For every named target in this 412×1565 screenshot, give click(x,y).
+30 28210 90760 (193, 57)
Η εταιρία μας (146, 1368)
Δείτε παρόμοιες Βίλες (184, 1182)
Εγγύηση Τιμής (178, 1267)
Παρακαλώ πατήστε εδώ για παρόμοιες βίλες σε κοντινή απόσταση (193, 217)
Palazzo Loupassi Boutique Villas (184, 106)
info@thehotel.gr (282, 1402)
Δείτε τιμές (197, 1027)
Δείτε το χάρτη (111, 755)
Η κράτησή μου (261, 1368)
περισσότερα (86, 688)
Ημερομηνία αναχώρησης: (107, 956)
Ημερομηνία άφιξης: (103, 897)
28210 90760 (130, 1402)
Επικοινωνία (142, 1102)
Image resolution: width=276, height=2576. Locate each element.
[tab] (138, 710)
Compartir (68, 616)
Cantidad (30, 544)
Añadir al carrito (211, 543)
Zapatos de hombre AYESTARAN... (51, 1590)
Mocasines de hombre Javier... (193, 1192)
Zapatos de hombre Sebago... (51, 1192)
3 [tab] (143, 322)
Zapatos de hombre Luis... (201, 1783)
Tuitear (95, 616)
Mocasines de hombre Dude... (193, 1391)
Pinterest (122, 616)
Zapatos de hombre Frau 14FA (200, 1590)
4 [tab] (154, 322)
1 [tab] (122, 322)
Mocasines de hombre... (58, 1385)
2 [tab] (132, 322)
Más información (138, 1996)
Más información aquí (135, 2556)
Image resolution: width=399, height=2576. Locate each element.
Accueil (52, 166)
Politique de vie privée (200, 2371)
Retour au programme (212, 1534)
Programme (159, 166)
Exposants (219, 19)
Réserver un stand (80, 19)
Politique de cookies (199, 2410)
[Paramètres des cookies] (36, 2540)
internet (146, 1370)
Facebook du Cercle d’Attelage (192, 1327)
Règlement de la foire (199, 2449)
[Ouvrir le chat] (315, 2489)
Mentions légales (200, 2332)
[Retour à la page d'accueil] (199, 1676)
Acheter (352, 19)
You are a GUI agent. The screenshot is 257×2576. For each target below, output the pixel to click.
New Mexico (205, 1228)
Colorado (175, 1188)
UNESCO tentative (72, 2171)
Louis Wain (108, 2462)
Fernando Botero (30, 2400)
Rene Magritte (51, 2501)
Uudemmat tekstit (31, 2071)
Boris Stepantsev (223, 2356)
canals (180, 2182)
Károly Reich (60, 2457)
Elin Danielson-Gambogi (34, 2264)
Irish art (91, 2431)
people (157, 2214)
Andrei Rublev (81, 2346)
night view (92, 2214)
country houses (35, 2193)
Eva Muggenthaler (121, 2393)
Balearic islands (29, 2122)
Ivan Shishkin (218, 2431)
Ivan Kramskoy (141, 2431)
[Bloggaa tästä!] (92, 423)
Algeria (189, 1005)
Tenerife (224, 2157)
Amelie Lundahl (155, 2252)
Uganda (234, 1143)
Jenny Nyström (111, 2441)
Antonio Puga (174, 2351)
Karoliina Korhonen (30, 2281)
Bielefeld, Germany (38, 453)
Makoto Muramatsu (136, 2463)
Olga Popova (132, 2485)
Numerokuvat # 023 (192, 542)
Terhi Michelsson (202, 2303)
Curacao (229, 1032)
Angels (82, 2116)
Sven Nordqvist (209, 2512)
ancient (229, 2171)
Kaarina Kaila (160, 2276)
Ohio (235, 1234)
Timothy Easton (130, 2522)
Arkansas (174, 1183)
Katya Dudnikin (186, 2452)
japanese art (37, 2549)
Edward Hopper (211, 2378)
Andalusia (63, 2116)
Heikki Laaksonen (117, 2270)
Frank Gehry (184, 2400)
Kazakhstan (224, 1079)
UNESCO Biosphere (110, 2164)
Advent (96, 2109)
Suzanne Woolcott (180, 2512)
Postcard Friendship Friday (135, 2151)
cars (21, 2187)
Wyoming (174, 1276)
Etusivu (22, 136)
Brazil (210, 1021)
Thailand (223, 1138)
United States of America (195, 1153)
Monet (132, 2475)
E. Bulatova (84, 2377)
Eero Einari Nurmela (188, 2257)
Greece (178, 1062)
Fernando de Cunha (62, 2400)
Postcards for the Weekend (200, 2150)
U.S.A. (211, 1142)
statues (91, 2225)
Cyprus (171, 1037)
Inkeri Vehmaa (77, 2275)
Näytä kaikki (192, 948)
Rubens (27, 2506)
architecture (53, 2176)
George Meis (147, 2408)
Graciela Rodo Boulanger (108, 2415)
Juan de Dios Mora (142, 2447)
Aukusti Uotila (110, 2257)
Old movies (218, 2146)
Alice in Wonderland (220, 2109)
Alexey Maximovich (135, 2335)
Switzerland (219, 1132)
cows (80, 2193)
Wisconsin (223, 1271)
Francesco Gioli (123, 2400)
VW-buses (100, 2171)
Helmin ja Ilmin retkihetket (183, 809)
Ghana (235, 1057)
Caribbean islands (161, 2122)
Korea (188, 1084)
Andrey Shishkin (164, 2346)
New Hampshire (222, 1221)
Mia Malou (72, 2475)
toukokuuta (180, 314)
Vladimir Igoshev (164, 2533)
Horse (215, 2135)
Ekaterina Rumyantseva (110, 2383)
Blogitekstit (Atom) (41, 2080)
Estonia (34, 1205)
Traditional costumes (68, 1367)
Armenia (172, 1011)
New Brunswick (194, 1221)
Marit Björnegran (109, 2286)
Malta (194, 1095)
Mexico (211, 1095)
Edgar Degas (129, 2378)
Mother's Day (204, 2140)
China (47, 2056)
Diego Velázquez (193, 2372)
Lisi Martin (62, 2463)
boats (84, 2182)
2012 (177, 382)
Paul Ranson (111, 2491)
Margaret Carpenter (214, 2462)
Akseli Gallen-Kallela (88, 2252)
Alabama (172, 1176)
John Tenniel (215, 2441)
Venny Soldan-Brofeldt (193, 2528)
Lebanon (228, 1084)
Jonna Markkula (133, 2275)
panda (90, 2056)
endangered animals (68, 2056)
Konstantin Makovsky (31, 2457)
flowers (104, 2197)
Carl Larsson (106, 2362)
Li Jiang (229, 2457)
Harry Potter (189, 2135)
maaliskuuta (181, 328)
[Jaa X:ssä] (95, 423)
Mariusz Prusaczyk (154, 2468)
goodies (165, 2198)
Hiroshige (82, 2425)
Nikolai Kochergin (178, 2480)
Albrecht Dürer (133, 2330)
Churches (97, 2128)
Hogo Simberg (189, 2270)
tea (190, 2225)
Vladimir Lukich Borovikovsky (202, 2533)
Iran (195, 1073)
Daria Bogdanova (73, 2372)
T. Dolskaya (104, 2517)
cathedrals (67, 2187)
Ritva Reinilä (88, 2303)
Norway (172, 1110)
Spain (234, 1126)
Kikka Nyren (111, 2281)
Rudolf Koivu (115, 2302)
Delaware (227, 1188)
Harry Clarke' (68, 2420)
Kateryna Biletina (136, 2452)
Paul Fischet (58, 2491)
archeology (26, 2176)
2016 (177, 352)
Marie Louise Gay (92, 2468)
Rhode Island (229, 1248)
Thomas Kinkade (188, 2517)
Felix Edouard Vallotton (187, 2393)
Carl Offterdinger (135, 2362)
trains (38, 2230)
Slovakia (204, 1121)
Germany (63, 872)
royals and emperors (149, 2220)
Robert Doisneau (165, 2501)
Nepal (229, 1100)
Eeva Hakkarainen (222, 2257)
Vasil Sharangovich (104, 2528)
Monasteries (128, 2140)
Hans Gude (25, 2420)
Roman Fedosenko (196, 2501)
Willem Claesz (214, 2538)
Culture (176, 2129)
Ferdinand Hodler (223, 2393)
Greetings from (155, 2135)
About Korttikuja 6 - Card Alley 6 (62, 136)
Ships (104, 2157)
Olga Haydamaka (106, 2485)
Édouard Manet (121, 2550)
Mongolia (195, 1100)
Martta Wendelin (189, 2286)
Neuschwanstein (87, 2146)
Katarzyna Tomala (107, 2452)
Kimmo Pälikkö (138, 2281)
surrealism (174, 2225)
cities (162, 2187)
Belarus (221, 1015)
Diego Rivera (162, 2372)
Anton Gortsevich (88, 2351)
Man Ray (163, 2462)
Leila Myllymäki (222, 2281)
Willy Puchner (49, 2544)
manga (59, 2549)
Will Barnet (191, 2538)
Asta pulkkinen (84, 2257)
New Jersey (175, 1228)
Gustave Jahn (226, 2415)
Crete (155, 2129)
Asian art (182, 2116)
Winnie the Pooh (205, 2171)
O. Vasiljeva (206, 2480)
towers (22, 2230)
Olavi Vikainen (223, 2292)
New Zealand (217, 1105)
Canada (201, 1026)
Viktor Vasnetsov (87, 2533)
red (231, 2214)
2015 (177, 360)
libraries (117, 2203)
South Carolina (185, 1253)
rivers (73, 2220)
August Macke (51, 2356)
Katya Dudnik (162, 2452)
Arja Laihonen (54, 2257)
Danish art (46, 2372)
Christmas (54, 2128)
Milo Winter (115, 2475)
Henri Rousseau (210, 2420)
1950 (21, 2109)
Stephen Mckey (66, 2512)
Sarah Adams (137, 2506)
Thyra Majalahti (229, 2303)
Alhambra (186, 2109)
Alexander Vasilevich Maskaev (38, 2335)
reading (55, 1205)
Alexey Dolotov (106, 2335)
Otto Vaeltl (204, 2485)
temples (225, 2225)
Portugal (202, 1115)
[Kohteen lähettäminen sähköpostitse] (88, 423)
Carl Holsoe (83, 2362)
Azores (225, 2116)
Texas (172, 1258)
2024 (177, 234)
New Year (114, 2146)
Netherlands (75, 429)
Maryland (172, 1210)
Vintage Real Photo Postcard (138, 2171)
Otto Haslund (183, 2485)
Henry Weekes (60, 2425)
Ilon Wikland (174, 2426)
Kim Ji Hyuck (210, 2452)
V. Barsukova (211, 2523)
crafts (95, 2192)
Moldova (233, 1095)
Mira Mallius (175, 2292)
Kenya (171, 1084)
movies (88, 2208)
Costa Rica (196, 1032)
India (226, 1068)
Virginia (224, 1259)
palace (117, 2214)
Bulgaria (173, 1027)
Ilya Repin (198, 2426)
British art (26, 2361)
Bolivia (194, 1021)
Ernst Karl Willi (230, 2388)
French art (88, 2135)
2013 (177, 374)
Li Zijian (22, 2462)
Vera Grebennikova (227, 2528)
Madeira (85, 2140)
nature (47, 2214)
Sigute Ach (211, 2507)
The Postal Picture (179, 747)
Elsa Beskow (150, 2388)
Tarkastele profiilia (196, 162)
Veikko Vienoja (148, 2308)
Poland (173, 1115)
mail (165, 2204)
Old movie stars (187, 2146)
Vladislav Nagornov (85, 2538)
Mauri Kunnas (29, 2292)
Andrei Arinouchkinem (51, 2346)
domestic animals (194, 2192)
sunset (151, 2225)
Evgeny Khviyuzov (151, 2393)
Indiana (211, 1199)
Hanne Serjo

=======

How to complete this task: When you reach the line in the material above that holds "Alexey Maximovich (135, 2335)", begin reproducing lines exactly, and stop after the line that holds "Horse (215, 2135)".

Solved problem:
Alexey Maximovich (135, 2335)
Switzerland (219, 1132)
cows (80, 2193)
Wisconsin (223, 1271)
Francesco Gioli (123, 2400)
VW-buses (100, 2171)
Helmin ja Ilmin retkihetket (183, 809)
Ghana (235, 1057)
Caribbean islands (161, 2122)
Korea (188, 1084)
Andrey Shishkin (164, 2346)
New Hampshire (222, 1221)
Mia Malou (72, 2475)
toukokuuta (180, 314)
Vladimir Igoshev (164, 2533)
Horse (215, 2135)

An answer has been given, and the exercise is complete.